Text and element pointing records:
· · · · ·
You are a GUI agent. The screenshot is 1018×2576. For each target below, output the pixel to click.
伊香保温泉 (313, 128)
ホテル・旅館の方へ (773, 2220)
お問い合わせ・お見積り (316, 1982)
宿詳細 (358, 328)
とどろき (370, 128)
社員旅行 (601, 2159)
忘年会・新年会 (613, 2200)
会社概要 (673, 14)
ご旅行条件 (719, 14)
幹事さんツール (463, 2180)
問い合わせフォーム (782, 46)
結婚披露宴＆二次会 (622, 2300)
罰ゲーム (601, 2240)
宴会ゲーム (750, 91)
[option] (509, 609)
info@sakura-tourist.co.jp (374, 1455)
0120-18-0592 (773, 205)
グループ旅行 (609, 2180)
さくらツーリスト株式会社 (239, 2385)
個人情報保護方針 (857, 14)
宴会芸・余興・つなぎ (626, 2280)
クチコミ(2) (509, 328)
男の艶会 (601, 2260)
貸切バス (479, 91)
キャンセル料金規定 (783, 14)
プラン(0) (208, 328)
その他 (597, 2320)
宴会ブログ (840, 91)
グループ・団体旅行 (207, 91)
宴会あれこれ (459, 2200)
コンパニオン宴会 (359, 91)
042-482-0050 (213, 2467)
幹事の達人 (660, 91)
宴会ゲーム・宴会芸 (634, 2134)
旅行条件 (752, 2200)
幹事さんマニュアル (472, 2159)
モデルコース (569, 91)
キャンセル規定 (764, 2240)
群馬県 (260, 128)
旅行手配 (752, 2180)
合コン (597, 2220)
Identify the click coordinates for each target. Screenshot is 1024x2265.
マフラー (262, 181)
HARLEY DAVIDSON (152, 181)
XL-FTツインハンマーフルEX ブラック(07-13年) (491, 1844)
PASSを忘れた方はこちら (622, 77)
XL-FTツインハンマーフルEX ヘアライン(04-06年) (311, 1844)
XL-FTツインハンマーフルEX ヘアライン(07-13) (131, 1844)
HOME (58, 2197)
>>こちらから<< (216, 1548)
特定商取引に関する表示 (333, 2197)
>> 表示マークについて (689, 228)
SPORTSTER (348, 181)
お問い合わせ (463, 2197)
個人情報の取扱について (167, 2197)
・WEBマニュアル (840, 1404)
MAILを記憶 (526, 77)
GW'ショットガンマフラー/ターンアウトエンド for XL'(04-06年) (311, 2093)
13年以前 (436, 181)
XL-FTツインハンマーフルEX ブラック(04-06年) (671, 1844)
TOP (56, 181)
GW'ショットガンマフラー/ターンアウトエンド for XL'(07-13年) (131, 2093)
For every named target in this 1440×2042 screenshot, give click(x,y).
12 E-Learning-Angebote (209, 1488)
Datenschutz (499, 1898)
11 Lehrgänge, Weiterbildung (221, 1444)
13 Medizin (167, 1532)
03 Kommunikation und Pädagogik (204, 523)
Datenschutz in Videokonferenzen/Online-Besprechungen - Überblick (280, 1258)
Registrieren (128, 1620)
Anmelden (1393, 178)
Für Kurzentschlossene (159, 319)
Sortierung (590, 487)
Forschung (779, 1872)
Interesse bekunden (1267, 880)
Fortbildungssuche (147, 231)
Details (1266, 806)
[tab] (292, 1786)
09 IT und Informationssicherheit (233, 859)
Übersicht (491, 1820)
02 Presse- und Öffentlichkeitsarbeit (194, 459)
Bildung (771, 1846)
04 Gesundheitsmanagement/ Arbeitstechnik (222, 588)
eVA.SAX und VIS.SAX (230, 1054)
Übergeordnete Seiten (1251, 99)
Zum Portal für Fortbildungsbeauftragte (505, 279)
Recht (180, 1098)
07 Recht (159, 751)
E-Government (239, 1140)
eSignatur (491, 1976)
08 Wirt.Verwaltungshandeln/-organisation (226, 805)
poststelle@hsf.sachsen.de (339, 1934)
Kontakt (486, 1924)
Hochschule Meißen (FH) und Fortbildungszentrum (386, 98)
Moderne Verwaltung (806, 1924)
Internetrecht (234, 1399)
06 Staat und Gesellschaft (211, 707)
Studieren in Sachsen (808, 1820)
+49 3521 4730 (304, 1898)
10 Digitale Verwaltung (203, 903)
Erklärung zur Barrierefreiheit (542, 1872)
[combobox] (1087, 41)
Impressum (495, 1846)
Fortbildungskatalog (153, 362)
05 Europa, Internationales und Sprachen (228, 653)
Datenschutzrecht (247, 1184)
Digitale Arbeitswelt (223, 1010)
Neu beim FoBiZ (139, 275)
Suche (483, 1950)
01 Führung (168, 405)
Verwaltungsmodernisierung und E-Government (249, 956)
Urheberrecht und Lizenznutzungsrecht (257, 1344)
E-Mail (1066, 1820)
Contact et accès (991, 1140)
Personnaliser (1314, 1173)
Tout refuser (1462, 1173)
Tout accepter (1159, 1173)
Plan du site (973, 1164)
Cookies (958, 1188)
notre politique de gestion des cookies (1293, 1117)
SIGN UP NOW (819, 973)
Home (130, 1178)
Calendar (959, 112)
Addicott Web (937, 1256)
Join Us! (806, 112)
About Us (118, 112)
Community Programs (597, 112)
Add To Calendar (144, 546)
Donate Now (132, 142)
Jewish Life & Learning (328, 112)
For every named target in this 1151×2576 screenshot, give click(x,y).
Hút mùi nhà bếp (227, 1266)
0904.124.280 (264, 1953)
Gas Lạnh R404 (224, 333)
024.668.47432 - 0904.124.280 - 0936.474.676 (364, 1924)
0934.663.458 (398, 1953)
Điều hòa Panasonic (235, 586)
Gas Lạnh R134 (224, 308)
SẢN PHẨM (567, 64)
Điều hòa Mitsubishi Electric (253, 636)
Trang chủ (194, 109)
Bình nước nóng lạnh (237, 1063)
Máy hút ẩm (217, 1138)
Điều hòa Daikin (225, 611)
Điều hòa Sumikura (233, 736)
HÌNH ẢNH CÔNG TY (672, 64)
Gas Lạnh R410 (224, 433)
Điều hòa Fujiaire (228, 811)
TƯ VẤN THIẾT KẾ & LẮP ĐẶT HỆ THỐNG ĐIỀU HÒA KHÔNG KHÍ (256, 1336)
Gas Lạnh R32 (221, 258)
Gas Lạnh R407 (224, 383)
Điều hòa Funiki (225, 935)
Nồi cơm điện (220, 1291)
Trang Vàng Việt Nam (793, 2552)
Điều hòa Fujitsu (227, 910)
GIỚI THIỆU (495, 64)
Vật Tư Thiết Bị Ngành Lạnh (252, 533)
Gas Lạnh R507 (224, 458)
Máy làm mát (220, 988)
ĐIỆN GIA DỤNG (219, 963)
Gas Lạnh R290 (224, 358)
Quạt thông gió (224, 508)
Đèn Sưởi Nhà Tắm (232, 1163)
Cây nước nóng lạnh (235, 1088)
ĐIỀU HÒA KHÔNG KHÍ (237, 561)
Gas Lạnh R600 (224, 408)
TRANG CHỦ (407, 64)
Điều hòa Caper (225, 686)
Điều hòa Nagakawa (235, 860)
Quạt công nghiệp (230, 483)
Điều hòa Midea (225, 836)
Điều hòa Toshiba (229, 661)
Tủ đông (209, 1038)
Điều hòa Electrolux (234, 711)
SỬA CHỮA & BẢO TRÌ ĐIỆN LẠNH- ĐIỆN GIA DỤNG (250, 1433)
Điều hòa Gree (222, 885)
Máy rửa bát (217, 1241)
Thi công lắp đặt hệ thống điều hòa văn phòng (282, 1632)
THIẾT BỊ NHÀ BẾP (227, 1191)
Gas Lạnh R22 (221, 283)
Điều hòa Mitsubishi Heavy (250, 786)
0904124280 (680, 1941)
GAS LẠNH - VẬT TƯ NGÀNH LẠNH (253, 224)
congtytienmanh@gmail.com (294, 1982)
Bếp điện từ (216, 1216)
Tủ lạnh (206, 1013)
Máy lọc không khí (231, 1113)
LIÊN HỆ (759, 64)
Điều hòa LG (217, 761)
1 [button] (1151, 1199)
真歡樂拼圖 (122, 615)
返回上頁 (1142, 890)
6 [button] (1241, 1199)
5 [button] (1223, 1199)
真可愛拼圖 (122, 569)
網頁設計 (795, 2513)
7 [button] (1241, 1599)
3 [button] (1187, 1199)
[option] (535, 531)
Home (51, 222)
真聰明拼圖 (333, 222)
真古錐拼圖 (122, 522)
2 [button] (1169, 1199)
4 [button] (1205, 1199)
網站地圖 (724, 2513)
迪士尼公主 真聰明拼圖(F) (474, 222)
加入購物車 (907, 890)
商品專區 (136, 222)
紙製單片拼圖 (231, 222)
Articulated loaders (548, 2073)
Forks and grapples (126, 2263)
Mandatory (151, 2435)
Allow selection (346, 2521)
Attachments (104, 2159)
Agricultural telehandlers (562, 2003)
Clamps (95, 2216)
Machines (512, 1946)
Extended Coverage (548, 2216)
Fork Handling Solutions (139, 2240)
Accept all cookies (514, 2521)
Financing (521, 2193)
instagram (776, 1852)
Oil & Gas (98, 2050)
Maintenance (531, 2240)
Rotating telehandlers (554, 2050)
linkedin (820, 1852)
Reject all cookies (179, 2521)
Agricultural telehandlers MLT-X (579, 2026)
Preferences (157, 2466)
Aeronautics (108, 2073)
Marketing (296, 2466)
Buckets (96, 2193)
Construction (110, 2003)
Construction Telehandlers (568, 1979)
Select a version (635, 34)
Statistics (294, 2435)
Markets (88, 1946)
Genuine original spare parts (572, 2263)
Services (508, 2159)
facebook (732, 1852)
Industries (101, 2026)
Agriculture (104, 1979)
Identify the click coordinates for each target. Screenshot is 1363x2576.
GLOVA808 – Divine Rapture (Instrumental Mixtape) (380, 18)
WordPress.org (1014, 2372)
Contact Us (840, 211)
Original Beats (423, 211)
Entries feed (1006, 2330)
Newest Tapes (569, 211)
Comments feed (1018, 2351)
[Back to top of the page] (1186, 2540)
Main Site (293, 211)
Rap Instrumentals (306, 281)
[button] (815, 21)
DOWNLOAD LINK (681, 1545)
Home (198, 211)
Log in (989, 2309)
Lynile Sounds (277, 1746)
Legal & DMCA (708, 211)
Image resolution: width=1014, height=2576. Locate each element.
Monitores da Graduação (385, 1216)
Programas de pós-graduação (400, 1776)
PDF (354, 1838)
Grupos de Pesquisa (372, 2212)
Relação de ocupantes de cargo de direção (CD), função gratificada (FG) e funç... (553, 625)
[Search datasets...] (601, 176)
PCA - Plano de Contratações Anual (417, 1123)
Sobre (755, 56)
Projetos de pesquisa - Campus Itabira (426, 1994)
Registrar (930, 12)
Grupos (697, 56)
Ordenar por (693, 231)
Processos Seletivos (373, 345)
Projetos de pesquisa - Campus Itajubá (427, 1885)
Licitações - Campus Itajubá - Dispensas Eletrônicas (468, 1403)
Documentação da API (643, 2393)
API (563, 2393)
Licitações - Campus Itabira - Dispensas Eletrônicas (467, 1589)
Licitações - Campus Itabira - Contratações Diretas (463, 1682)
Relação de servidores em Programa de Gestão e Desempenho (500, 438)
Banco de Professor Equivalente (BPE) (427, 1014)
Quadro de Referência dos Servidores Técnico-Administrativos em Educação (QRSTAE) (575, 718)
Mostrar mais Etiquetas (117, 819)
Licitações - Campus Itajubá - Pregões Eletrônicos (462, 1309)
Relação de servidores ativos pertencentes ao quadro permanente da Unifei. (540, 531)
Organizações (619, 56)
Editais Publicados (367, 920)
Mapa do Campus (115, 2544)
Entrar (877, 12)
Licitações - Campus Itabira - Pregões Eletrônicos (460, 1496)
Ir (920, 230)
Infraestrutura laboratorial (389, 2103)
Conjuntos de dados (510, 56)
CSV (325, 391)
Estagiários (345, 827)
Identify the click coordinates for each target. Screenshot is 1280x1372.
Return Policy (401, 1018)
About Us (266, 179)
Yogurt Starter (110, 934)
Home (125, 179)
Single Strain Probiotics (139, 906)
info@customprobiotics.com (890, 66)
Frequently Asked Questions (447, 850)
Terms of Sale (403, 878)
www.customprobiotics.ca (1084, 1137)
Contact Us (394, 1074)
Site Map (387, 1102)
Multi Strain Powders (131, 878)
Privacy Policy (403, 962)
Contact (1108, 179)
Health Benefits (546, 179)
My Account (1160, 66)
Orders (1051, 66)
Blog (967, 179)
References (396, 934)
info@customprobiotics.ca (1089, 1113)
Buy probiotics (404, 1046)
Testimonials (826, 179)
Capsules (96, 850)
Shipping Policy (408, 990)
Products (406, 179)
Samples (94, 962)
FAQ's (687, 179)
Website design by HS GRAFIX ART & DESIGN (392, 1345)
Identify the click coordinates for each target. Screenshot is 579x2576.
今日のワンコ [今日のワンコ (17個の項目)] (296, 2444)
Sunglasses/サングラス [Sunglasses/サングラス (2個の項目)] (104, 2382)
· · · · ·
TASK REQUIREMENTS – Write out the lines again, starting at the one that has "Übersicht (491, 1820)" and ending after the one that has "10 Digitale Verwaltung (203, 903)", and swap "Kontakt" for "Ansprechpartner" while leaving everything else unchanged.

WORKED ANSWER –
Übersicht (491, 1820)
02 Presse- und Öffentlichkeitsarbeit (194, 459)
Bildung (771, 1846)
04 Gesundheitsmanagement/ Arbeitstechnik (222, 588)
eVA.SAX und VIS.SAX (230, 1054)
Übergeordnete Seiten (1251, 99)
Zum Portal für Fortbildungsbeauftragte (505, 279)
Recht (180, 1098)
07 Recht (159, 751)
E-Government (239, 1140)
eSignatur (491, 1976)
08 Wirt.Verwaltungshandeln/-organisation (226, 805)
poststelle@hsf.sachsen.de (339, 1934)
Ansprechpartner (486, 1924)
Hochschule Meißen (FH) und Fortbildungszentrum (386, 98)
Moderne Verwaltung (806, 1924)
Internetrecht (234, 1399)
06 Staat und Gesellschaft (211, 707)
Studieren in Sachsen (808, 1820)
+49 3521 4730 (304, 1898)
10 Digitale Verwaltung (203, 903)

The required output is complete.